Tasks to perform:
- A) Answer these questions about the San Marzano tomato text:
(i) What is the San Marzano the only type of tomato allowed in?
(ii) What have Italian farmers formed to regulate the production and marketing of the San Marzano tomato?
(iii) How much dry pasta does the marinara sauce dress?
- B) Edit the stretch of the San Marzano tomato text from "Marinara Sauce" through "basil to garnish.", putting "extra virgin olive oil" wherever "olive oil" appears.

Document excerpt:
#####
Italian growers seem to have found ways to overcome these shortcomings, which is fortunate, as it's the only type of tomato allowed in an authentic Neapolitan pizza. They also make wonderfully full-flavoured pasta sauces, but given that San Marzano tomatoes have a DOP and are a little difficult to successfully grow, they are a bit more expensive, but definitely worthwhile. As Kirk Food says on their website,

'Because the tomato known as the "San Marzano" is delicate in nature and highly regarded, Italian farmers have taken extreme measures to protect the new hybrid seeds. They have formed a consortium that regulates the production and marketing of the San Marzano tomato. Due the additional administrative costs associated with running the consortium, tomatoes purchased with the Italian consortium's official seal are definitely more expensive than tomatoes grown in the same region but not under the auspices of the consortium.'

If you baulk at the extra expense but have a green thumb, you can still try this variety as many nurseries around town are selling seedlings marked as San Marzano. If you are constantly looking for extra flavour from tomatoes, these are a worth a look. San Marzano tomatoes show off their best in this sauce, which is unexpectedly greater than the sum of its parts.

Marinara Sauce
(dresses 500g dry pasta)

50ml olive oil
8-10 cloves garlic, thinly sliced
1 800g tin San Marzano tomatoes
1/2 bunch basil, chopped or torn
pinch dry chile flakes - optional
salt

Heat the olive oil in a wide saucepan, large enough to accommodate the cooked pasta and gently sweat the garlic slices until softened. Place the San Marzano tomatoes in a bowl and with your hands squeeze them to a pulp, discarding any hard bits, alternately, blitz them with a stick blender, add to the saucepan, bring to the boil, add the basil, chile flakes if using, season to taste, then simmer for as long as the pasta takes to cook. Just before the pasta is ready, drain and add to the sauce for a few moments to finish cooking. Serve with grated Parmesan and extra basil to garnish.
#####
Provided information:

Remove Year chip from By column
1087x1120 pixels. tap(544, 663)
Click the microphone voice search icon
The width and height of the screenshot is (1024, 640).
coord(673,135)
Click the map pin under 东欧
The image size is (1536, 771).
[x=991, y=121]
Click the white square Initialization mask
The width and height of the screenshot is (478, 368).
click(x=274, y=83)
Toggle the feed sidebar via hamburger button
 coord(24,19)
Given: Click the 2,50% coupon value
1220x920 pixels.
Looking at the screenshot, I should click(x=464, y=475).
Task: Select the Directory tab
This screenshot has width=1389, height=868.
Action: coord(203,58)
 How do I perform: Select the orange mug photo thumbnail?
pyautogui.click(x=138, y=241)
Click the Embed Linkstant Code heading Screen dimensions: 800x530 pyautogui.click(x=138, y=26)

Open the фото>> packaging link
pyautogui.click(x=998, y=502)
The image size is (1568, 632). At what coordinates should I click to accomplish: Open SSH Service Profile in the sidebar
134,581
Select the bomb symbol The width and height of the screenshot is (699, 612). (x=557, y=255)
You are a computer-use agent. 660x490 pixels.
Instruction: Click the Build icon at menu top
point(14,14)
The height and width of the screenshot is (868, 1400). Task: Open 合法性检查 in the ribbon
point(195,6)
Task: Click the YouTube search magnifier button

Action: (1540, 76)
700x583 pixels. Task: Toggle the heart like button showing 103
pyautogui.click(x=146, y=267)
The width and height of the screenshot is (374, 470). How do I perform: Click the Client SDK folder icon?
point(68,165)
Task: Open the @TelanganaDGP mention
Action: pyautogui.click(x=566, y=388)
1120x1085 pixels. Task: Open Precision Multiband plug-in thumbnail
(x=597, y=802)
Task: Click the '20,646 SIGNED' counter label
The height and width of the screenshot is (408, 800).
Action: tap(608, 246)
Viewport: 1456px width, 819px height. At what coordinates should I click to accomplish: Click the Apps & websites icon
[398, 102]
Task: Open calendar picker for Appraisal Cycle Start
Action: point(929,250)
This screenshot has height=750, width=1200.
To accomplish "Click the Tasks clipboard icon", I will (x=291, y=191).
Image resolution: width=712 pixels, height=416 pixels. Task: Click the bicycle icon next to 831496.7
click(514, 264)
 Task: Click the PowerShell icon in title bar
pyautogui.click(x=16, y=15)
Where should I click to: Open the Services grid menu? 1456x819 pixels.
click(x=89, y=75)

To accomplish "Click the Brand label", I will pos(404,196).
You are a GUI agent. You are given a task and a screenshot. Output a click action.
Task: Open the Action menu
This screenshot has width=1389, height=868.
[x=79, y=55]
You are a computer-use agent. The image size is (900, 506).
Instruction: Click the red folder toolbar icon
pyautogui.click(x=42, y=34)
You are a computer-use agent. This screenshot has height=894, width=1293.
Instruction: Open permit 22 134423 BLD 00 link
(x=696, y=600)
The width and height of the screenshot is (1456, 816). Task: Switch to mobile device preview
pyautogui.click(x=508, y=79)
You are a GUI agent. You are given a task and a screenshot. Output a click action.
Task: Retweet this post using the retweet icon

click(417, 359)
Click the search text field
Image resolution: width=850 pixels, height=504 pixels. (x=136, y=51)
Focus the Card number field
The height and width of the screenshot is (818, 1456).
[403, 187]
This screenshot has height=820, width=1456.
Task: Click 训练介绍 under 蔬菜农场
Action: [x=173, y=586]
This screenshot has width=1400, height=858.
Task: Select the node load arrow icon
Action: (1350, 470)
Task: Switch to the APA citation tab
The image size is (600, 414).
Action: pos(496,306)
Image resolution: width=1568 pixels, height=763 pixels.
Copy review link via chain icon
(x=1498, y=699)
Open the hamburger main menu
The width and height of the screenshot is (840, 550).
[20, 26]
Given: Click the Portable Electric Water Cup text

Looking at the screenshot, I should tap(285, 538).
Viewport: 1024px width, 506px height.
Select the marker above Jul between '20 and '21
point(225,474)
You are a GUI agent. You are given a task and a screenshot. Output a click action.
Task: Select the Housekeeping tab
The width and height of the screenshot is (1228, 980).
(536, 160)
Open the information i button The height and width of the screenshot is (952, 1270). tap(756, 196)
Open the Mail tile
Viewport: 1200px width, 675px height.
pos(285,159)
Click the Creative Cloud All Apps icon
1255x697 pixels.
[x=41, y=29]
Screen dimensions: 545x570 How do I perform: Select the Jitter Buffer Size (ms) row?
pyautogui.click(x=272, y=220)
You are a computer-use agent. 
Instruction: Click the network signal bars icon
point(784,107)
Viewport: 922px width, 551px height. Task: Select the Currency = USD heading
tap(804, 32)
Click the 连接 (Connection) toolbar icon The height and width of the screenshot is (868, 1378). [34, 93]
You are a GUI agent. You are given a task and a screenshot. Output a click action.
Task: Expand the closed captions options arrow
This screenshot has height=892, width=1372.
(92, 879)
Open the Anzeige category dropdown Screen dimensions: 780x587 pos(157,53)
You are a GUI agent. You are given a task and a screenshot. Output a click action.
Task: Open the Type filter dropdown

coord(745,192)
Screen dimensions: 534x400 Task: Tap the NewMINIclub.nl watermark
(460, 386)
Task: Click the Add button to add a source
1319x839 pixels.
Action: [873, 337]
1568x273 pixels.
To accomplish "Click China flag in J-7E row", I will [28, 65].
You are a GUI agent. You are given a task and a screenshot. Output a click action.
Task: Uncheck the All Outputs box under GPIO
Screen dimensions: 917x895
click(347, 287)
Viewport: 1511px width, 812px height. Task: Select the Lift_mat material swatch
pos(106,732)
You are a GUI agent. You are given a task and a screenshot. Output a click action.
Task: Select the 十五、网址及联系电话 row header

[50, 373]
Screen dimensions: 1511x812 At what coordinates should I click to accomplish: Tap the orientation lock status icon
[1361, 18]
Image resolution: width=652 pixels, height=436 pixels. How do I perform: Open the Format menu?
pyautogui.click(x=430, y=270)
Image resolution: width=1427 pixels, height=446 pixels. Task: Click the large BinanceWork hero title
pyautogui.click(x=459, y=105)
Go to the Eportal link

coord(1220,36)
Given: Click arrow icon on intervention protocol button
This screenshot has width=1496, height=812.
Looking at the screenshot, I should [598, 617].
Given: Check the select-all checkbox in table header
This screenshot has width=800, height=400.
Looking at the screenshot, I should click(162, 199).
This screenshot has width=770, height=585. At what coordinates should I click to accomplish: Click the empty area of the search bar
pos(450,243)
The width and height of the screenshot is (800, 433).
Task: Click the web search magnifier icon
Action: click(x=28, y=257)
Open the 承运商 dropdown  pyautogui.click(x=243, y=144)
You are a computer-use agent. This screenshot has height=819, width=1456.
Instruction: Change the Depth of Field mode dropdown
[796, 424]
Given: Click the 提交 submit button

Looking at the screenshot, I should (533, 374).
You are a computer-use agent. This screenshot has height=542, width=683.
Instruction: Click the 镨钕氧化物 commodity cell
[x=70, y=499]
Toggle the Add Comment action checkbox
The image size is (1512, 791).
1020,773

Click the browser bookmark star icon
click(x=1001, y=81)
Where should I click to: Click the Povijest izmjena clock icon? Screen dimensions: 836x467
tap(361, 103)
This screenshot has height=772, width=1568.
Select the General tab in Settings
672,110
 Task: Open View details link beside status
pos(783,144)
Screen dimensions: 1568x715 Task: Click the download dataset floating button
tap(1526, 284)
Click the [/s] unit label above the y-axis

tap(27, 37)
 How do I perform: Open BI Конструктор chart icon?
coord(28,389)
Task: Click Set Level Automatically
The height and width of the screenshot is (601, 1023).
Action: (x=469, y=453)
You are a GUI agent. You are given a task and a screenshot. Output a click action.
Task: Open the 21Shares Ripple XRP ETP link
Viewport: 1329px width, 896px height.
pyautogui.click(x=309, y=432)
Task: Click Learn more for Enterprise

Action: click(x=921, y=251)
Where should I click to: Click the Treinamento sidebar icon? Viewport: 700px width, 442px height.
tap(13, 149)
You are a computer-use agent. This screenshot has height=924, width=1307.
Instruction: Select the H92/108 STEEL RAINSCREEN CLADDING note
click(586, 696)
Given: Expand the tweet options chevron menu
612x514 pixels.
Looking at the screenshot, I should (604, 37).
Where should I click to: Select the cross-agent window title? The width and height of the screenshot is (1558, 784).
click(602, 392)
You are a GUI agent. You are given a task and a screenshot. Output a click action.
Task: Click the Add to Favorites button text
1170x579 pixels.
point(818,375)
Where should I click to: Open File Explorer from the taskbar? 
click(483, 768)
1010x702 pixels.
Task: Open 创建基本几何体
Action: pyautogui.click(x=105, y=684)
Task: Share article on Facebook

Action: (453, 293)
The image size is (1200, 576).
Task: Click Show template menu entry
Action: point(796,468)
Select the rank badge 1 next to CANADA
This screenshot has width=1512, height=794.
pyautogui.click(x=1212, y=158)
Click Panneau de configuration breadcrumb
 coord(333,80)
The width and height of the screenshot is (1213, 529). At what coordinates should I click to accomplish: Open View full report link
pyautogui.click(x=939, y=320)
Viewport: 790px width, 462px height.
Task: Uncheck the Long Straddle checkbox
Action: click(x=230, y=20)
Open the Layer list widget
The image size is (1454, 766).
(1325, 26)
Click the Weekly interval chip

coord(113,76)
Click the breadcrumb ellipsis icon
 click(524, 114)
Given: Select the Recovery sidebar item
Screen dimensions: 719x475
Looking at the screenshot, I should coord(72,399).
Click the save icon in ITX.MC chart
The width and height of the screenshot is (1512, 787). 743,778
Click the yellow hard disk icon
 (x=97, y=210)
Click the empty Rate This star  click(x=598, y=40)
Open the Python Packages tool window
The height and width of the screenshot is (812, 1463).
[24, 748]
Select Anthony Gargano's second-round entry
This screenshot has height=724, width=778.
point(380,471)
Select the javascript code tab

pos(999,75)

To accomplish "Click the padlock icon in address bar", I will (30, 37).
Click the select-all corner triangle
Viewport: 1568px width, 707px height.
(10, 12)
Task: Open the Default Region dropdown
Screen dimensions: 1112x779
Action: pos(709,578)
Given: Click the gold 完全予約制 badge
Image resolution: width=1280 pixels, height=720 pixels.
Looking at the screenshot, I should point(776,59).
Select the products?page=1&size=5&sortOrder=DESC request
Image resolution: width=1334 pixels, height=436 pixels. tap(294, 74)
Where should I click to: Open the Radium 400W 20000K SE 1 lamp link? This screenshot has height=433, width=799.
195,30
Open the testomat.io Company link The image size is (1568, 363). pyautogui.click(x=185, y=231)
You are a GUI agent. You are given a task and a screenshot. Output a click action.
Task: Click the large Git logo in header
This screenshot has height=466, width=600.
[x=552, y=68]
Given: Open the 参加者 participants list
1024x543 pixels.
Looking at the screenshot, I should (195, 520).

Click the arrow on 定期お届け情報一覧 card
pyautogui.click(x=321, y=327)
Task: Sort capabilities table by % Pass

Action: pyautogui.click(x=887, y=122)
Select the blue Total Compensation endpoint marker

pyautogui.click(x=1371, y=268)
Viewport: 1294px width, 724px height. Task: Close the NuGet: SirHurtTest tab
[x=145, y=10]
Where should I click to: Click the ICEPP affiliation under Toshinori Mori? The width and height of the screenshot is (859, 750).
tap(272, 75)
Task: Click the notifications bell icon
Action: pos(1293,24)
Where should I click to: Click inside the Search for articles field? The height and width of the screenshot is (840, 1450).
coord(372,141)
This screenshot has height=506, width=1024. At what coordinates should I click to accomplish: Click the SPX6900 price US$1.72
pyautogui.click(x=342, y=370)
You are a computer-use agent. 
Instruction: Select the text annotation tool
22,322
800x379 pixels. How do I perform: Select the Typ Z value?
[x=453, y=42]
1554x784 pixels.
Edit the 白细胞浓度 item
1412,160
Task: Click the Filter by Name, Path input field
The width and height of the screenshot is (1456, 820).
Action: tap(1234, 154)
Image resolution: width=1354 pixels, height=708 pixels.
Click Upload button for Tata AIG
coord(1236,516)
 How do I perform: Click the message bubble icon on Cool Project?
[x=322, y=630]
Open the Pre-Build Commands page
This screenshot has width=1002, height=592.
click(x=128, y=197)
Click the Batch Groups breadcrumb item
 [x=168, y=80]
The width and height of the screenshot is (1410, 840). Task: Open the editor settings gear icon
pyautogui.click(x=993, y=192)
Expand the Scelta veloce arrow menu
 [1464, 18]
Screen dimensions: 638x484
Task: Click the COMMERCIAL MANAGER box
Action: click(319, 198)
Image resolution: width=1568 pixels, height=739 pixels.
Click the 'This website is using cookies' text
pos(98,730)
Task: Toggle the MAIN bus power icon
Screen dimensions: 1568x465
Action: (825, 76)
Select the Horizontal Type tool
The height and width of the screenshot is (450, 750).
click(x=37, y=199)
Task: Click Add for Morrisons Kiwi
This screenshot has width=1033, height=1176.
#####
Results of the tasks:
- A)
(i) An authentic Neapolitan pizza.
(ii) A consortium.
(iii) 500g.

- B)
Marinara Sauce
(dresses 500g dry pasta)

50ml extra virgin olive oil
8-10 cloves garlic, thinly sliced
1 800g tin San Marzano tomatoes
1/2 bunch basil, chopped or torn
pinch dry chile flakes - optional
salt

Heat the extra virgin olive oil in a wide saucepan, large enough to accommodate the cooked pasta and gently sweat the garlic slices until softened. Place the San Marzano tomatoes in a bowl and with your hands squeeze them to a pulp, discarding any hard bits, alternately, blitz them with a stick blender, add to the saucepan, bring to the boil, add the basil, chile flakes if using, season to taste, then simmer for as long as the pasta takes to cook. Just before the pasta is ready, drain and add to the sauce for a few moments to finish cooking. Serve with grated Parmesan and extra basil to garnish.